Eu já acho que os filhos são uma responsabilidade da sociedade como um todo, não do casal.
Quem pensa que são só os pais propriamente ditos que lidam com as consequências de um nascimento não está prestando atenção aos fatos.
Eu me lembro de que foi uma das primeiras discussões que tive com o Raphael aqui no fórum; ele alegava que é automaticamente benéfico trazer novas crianças ao mundo e eu achava essa uma postura extremamente ingênua (não mudei de opinião). Cada criança nova merece um certo espaço, respeito, proteção e direitos, e essas coisas simplesmente não podem vir apenas de um único casal, por mais dedicado e meritório que ele seja.
Como eu disse para Raphael na ocasião, "ter um filho é uma das decisões mais invasivas que qualquer pessoa pode tomar".
Tenho muito respeito e admiração por quem se dedica a esse desafio, mas nem por isso vou compactuar com esse mito de que é "decisão individual" ou mesmo do casal; NÃO É, e de fato nunca foi.

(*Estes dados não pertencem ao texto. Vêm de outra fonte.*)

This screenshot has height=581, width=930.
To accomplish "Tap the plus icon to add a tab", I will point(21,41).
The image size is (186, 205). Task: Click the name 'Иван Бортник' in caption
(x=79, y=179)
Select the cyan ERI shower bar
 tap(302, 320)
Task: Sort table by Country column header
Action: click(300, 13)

Quem realmente cria os filhos é a família extendida (incluindo tios, avós, primos) e até mesmo a sociedade como um todo. Os pais são por assim dizer a "linha de frente". Não acho justo abandonar os casais (e menos ainda os pais solteiros ou separados), mas também não acho justo atribuir a eles um mérito exclusivo que eles não tem; tanto a responsabilidade quanto o mérito transcendem aos casais, pais e mães.

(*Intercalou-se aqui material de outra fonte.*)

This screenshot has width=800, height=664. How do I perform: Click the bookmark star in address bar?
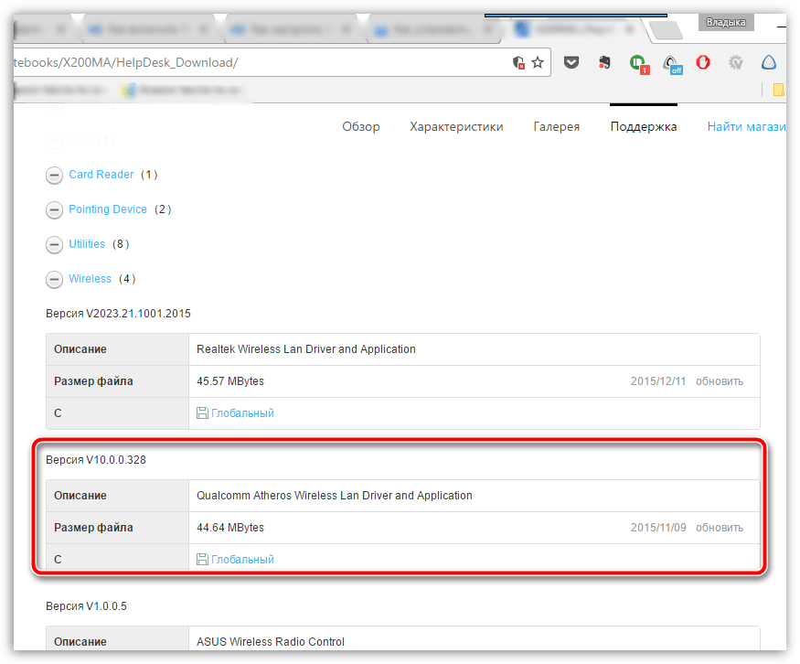pos(538,63)
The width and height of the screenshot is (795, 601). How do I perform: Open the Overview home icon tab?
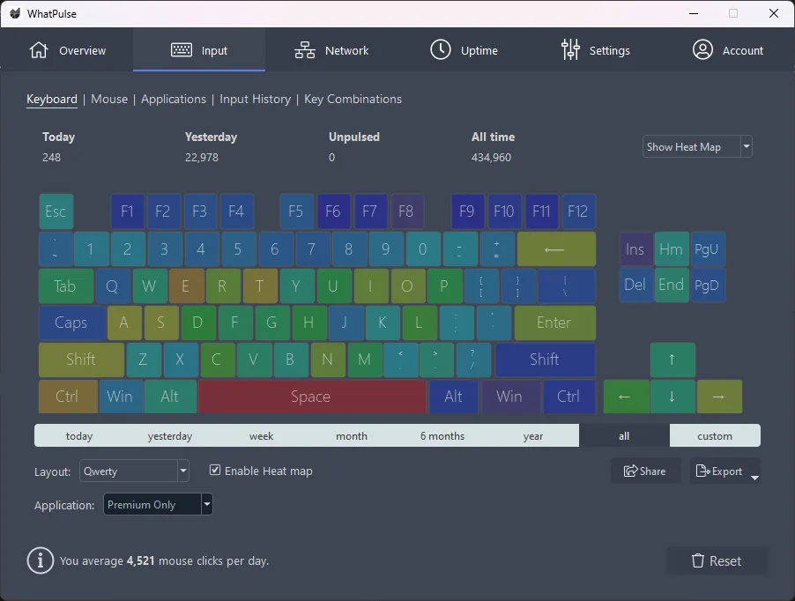click(x=39, y=50)

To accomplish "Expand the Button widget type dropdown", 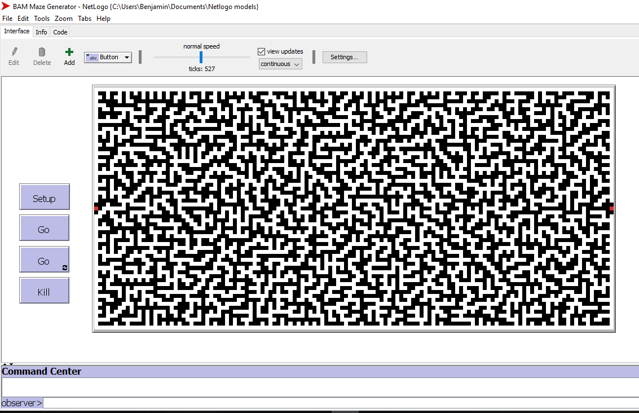I will (126, 57).
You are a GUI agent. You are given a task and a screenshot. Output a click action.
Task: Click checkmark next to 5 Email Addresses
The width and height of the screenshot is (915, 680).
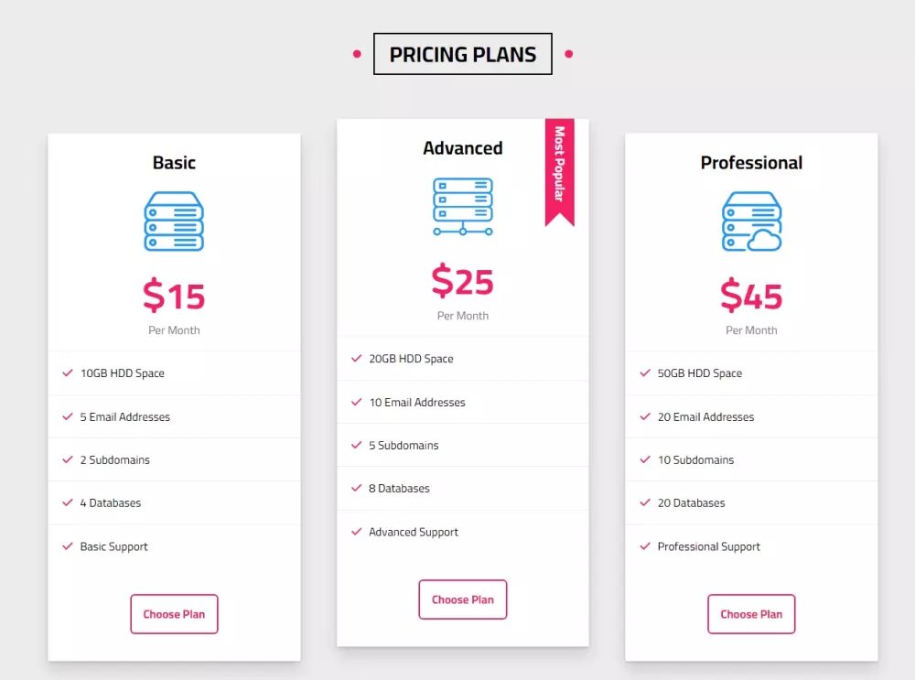[x=68, y=416]
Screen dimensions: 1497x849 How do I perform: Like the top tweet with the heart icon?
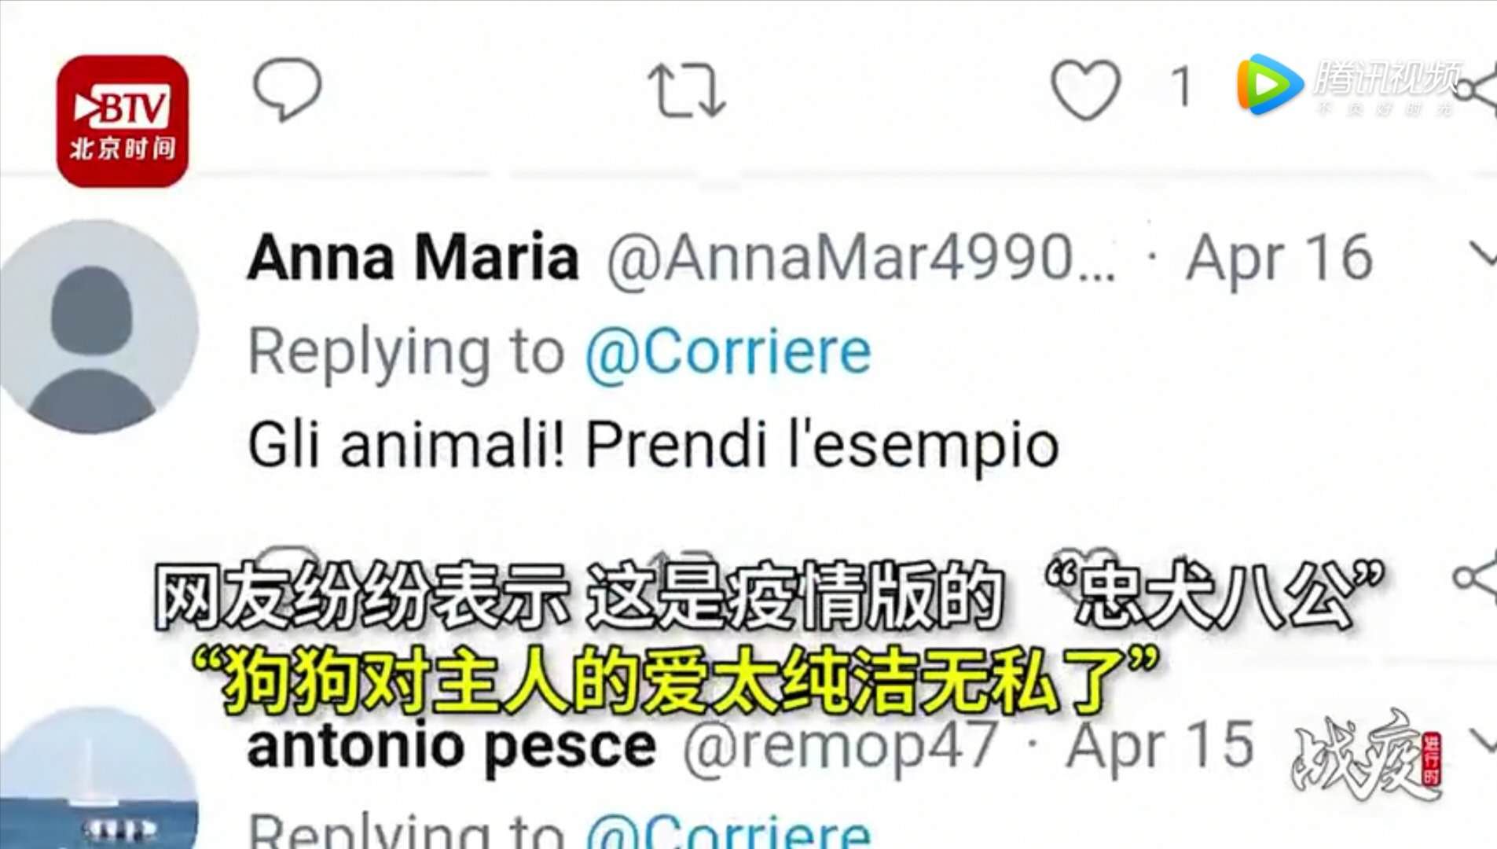point(1085,89)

E, sinceramente, estou farto de ver gente posando de mais merecedora só porque tem filhos e eu não. Como se eu estivesse de alguma forma magicamente protegido das consequências de quando quem tem filhos erra a mão. Como se eu não me visse consistentemente pressionado a ser compreensivo e, sim, inclusive socorrer financeiramente famílias que não contribuí para pôr no mundo. Como se eu próprio não fosse fruto de uma situação familiar e pagasse as consequências por isso.
Talvez eu tivesse mais paciência para esse tipo de postura se não visse tanta gente falhando tão espetacularmente em cumprir com as obrigações mais básicas e evidentes da criação de filhos. Aparentemente é mais digno, ou pelo menos mais perdoável, ser mais um entre os muitos que não dão conta dos próprios filhos do que ser um que renuncia às alegrias de ter quem me chame de pai para poder estar mais disponível, menos comprometido e no fim das contas pesar menos para os outros...

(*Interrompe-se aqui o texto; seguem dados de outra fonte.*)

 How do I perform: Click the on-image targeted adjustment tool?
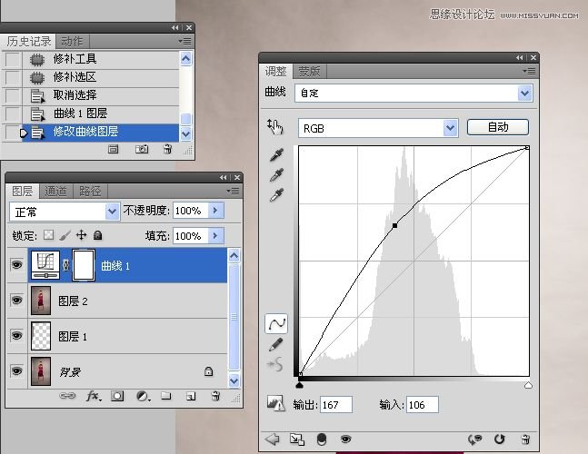[275, 128]
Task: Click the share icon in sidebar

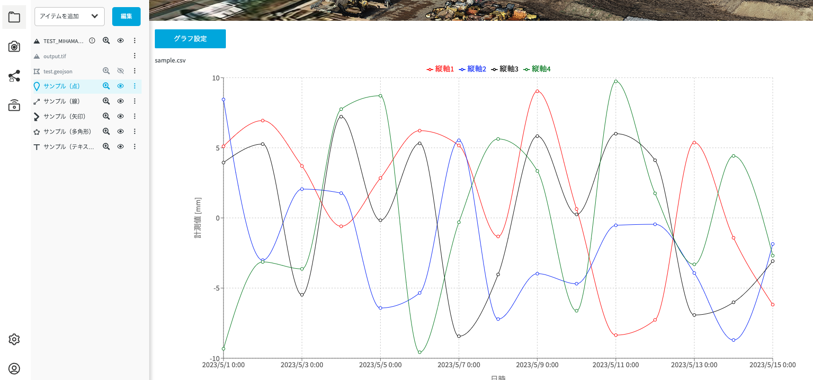Action: pyautogui.click(x=14, y=76)
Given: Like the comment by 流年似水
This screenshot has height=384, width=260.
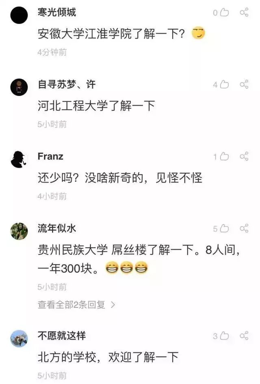Looking at the screenshot, I should [224, 229].
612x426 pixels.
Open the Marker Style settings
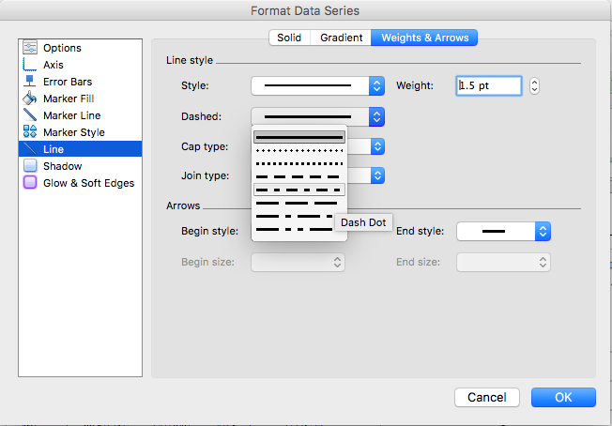[73, 132]
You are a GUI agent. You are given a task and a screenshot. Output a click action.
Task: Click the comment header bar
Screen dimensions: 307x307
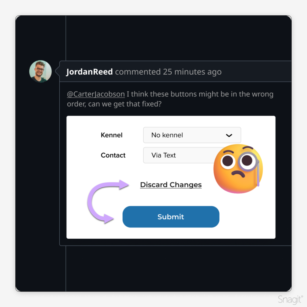click(175, 71)
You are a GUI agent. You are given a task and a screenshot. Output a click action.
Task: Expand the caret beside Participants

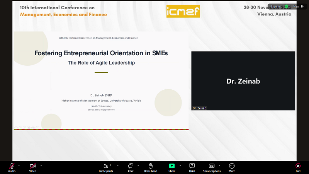click(x=118, y=165)
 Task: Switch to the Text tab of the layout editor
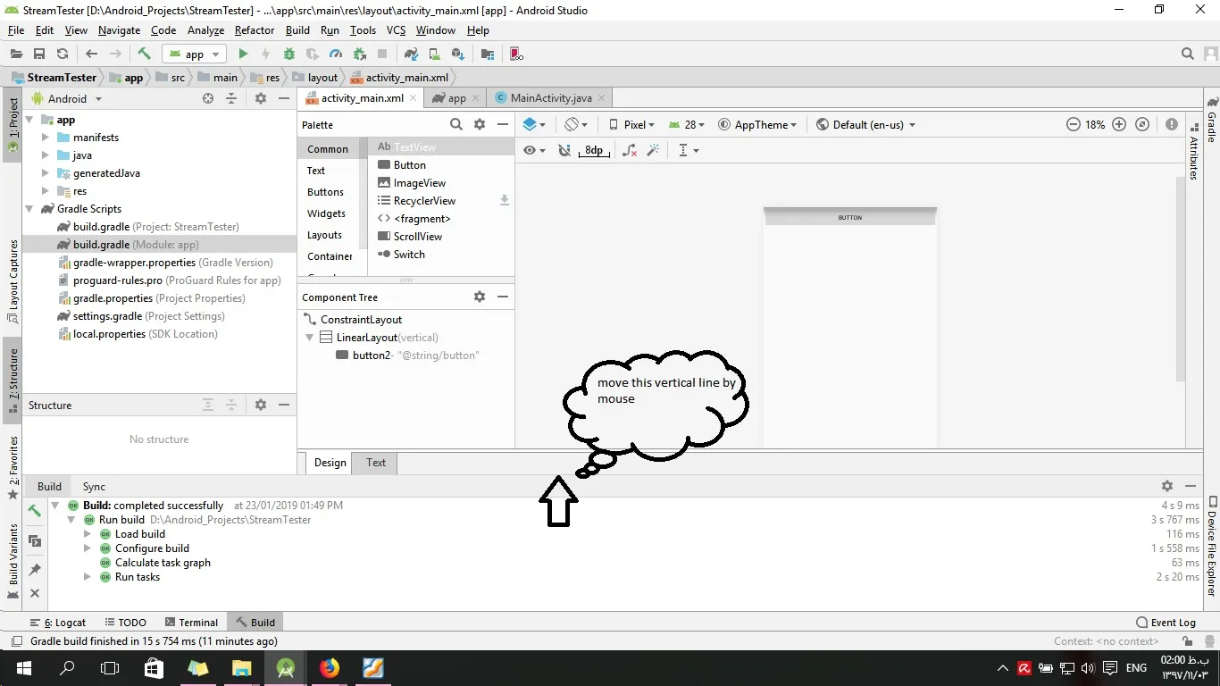pos(376,463)
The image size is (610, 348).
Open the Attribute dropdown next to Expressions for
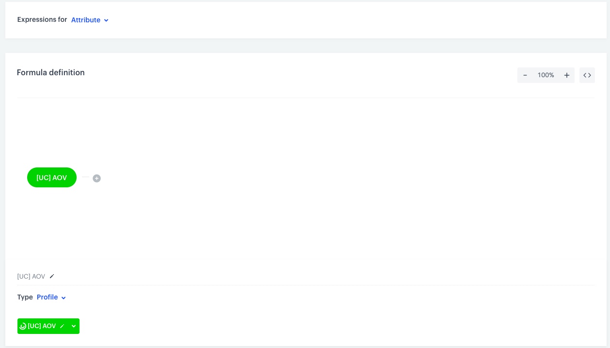pos(86,20)
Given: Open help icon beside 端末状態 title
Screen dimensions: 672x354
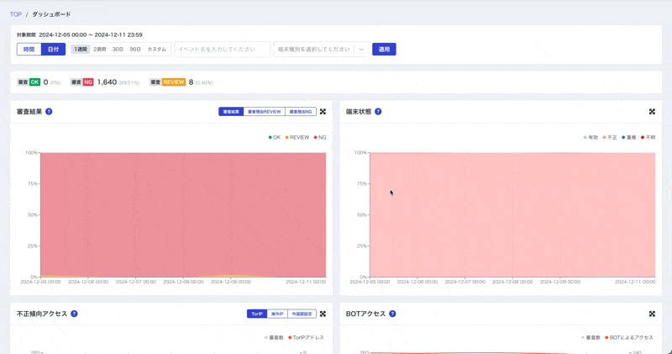Looking at the screenshot, I should (378, 112).
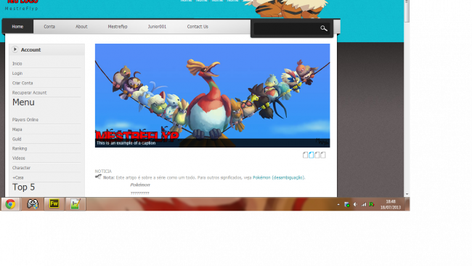This screenshot has height=266, width=472.
Task: Open Chrome from the taskbar
Action: click(x=11, y=204)
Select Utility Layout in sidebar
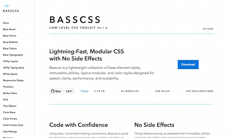 pos(10,61)
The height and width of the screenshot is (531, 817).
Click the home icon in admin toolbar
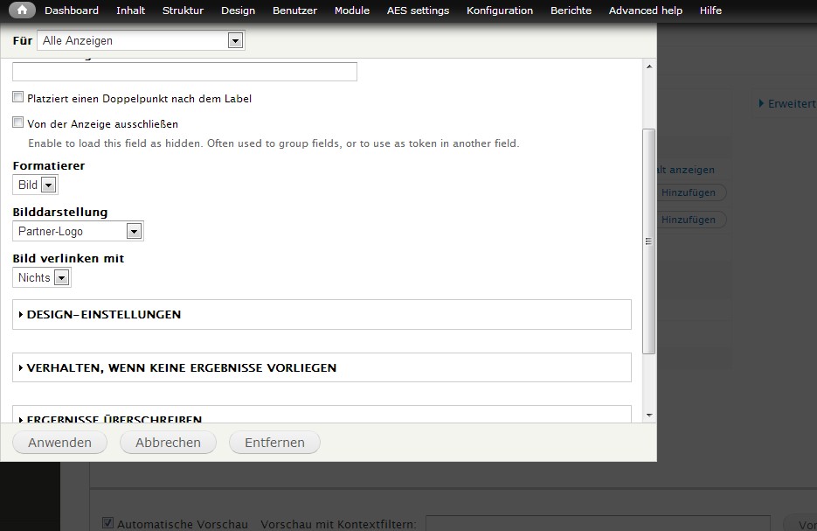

Eu acredito no valor da compreensão e da solidariedade, mas tudo tem limite. Se ter um filho é algum tipo de passaporte para ser perdoado e protegido por todos, então vou entrar na fila. Mas se, como penso, é pelo contrário um compromisso sério que traz obrigações e consequências que se perpetuam geração após geração, então por favor tenham alguma consideração por quem percebe que isso não é brincadeira.